The superb opus, not seen locally since it was introed here in the late 1970s, is likely the first major revival anywhere since the death of composer Marvin Hamlisch, which means that, aside from keeper-of-the-flame Avian, all the other creators -- Bennett, lyricist Ed Kleban, librettists James Kirkwood and Nicholas Dante -- are gone.
They're not forgotten, however, nor could they be when their joint legacy is this exhilarating entertainment. On its surface, of course, it's about dancers auditioning for an unnamed tuner -- and based on taped autobiographies given by many of the original cast members. At a deeper level, it's an inspired metaphor for the life auditions just about everyone, dancer or no, is required to give on a daily basis.

Part of Bennett's genius when putting A Chorus Line together -- and perhaps his guarantee that no one else would have the gall to reinterpret him -- was setting his blocking in stone. It's well-known that even the postures the character assume when standing still in that famed line brook no modifications.

What cast members bring to performances are what they're able to inject of their own personalities while hewing to Bennett's -- and Avian's and Lee's -- sacrosanct blueprint.
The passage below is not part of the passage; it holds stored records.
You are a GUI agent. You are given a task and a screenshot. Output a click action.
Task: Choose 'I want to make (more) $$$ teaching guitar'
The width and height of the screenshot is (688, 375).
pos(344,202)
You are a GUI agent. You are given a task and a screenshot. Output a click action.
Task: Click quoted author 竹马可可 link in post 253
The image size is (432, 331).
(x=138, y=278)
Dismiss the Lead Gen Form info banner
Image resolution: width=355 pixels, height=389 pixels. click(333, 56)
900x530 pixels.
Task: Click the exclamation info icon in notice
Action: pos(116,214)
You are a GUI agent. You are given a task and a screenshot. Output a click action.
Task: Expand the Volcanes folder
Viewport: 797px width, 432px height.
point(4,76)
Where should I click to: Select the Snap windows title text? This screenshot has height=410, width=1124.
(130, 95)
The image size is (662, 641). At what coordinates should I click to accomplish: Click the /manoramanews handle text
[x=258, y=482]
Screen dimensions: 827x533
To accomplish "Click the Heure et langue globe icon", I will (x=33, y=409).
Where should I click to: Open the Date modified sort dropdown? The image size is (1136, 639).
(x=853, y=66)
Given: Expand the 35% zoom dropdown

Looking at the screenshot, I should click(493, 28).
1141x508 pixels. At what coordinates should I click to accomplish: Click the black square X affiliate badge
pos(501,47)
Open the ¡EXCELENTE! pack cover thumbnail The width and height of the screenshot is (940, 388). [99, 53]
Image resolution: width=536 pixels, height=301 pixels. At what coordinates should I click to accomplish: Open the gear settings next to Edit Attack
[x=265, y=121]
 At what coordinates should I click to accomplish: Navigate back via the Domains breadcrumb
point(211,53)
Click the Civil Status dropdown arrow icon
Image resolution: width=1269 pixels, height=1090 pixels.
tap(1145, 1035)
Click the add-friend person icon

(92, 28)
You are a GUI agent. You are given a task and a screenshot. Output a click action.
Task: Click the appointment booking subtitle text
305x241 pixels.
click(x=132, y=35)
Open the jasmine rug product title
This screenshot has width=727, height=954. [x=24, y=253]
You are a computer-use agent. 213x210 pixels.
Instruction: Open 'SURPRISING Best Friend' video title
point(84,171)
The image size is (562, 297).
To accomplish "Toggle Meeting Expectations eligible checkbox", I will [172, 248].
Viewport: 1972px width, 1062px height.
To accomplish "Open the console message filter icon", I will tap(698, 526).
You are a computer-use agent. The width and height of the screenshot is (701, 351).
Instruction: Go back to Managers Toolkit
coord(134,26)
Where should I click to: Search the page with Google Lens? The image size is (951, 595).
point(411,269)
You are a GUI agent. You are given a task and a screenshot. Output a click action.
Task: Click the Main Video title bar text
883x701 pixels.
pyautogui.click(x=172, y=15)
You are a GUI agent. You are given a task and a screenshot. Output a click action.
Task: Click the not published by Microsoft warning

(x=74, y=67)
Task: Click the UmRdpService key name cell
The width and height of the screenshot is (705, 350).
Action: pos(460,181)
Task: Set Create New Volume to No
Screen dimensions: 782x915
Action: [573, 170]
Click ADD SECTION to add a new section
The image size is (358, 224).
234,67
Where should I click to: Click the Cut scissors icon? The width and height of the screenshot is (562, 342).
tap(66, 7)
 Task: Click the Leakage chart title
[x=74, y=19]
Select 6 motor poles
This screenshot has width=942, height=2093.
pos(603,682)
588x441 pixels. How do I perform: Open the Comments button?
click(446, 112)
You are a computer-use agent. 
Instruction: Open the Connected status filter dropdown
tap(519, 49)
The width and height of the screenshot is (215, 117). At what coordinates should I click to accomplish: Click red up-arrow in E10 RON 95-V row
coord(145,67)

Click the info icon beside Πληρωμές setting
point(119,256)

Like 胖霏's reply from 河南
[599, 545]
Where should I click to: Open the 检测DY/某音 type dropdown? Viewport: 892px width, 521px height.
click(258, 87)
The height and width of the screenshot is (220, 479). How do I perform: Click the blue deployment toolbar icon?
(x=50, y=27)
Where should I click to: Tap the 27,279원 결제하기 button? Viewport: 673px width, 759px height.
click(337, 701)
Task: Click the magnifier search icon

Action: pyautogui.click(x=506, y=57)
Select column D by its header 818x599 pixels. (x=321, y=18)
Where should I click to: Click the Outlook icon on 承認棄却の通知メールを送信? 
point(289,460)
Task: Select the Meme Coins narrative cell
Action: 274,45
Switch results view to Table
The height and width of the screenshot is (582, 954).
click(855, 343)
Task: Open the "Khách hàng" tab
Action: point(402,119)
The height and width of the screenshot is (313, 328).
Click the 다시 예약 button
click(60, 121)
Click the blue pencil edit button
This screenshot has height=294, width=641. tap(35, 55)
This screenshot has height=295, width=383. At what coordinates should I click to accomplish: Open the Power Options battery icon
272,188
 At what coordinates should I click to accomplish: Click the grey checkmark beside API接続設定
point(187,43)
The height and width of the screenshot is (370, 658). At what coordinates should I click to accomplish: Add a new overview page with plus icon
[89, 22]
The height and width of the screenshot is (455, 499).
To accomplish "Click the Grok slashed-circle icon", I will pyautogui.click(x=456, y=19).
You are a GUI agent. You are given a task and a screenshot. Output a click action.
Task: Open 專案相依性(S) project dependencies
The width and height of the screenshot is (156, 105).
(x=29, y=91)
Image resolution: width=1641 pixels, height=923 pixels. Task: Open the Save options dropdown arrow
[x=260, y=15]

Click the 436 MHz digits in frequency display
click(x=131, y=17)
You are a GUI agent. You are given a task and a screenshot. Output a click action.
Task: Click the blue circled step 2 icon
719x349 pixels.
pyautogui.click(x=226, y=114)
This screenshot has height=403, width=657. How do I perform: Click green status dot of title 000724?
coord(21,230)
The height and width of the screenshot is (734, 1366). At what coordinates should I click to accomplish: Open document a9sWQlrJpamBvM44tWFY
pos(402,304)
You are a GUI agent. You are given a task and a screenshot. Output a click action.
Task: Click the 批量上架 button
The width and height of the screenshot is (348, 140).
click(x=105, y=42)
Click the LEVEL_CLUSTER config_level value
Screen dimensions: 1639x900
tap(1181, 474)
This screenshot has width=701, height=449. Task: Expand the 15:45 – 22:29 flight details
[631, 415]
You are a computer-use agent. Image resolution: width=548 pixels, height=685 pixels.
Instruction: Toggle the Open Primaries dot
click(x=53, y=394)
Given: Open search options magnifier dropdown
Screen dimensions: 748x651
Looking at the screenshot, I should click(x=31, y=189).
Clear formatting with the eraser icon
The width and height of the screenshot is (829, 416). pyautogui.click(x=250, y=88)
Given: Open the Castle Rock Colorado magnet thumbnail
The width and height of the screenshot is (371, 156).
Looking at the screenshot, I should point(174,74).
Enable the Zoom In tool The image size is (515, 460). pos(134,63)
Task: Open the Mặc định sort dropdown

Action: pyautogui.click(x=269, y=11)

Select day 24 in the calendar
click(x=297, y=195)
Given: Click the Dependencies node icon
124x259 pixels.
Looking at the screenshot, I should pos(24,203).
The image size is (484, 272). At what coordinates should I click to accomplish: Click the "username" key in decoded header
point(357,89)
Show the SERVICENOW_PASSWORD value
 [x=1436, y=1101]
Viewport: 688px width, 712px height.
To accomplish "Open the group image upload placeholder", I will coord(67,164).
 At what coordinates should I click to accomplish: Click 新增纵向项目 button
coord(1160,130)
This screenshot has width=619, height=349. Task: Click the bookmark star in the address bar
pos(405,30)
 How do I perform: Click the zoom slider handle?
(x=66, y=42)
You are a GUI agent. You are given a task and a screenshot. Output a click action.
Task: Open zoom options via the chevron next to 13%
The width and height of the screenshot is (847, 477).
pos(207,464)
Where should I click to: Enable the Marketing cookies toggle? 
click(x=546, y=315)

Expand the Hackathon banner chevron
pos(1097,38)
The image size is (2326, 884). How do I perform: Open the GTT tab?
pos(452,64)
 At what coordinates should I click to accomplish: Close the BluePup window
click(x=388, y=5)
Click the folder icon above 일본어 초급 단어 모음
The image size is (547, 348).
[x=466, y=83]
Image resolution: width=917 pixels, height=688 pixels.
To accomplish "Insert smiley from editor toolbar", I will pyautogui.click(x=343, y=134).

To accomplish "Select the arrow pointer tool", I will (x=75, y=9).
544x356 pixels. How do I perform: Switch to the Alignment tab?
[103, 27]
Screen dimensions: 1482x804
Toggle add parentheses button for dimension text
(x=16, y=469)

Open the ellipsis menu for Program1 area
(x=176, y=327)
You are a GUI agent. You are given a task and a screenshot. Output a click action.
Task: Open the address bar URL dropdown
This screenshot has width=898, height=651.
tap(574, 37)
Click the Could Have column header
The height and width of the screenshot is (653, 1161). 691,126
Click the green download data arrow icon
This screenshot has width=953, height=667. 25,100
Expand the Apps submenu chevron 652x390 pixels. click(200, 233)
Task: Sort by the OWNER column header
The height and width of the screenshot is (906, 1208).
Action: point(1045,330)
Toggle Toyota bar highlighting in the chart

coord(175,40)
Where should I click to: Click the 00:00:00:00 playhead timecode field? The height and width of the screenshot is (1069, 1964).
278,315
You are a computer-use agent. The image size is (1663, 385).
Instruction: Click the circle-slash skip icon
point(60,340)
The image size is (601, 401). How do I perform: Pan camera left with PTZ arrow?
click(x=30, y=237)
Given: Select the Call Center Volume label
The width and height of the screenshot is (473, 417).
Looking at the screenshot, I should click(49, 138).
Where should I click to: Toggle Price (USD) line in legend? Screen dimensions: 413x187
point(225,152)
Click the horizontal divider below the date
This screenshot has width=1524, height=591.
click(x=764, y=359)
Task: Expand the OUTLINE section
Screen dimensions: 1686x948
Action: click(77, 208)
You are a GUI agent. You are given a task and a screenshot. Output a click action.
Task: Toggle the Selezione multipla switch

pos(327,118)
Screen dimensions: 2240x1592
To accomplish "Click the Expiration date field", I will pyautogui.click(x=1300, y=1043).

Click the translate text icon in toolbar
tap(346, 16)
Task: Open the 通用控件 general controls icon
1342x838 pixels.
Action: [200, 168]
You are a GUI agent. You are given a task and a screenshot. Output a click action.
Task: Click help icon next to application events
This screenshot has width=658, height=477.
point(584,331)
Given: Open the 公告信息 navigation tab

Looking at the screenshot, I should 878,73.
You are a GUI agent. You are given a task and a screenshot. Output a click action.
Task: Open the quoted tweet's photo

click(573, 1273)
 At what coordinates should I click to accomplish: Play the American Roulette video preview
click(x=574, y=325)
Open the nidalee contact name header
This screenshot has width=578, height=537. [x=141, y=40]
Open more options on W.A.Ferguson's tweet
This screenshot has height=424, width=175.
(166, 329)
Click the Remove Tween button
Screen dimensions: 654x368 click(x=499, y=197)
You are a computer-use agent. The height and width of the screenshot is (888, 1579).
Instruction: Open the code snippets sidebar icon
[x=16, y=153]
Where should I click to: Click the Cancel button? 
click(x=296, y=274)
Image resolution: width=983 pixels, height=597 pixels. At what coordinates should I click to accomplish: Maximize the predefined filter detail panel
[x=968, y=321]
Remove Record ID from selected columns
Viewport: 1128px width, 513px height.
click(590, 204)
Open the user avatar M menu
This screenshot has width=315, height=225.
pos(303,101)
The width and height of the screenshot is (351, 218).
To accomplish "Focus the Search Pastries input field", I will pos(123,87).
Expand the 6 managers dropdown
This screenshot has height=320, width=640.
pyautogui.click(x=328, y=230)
It's a blueprint that also dictates use of the spare set (sometimes enhanced by mirrors) that Robin Wagner designed back then, the Theoni V. Aldredge costumes and the Tharon Musser lighting -- none of which could be improved upon anyway.

The Palladium singer-dancer-actors -- including Scarlett Strallen as Cassie, John Partridge as Zach, Leigh Zimmerman as Sheila and Victoria Hamilton-Barritt as Diana -- are all super. Indeed, an extra-added plus here is the production's laying to rest the belief -- if it still exists -- that dancing like they do on Broadway doesn't happen much this side of the pond. If I remember correctly, the initial Chorus Line production here was unmistakably below Manhattan par.

Not now. Times -- if not time-steps -- have changed. Yes, there are a few American ringers in the corps, but it's a challenge to pick them out from the native players. That goes for their accents as well.

Bennett placed A Chorus Line in the year it bowed, and the program still says, "Time: 1975." Why shouldn't it be? Everything that happens in the intermisssionless two hours -- concluding with "One" in which individuality is championed in the context of thrilling conformity -- proclaims about 1975 that it was a very good year. Better than that. This masterpiece confirms it was a great year.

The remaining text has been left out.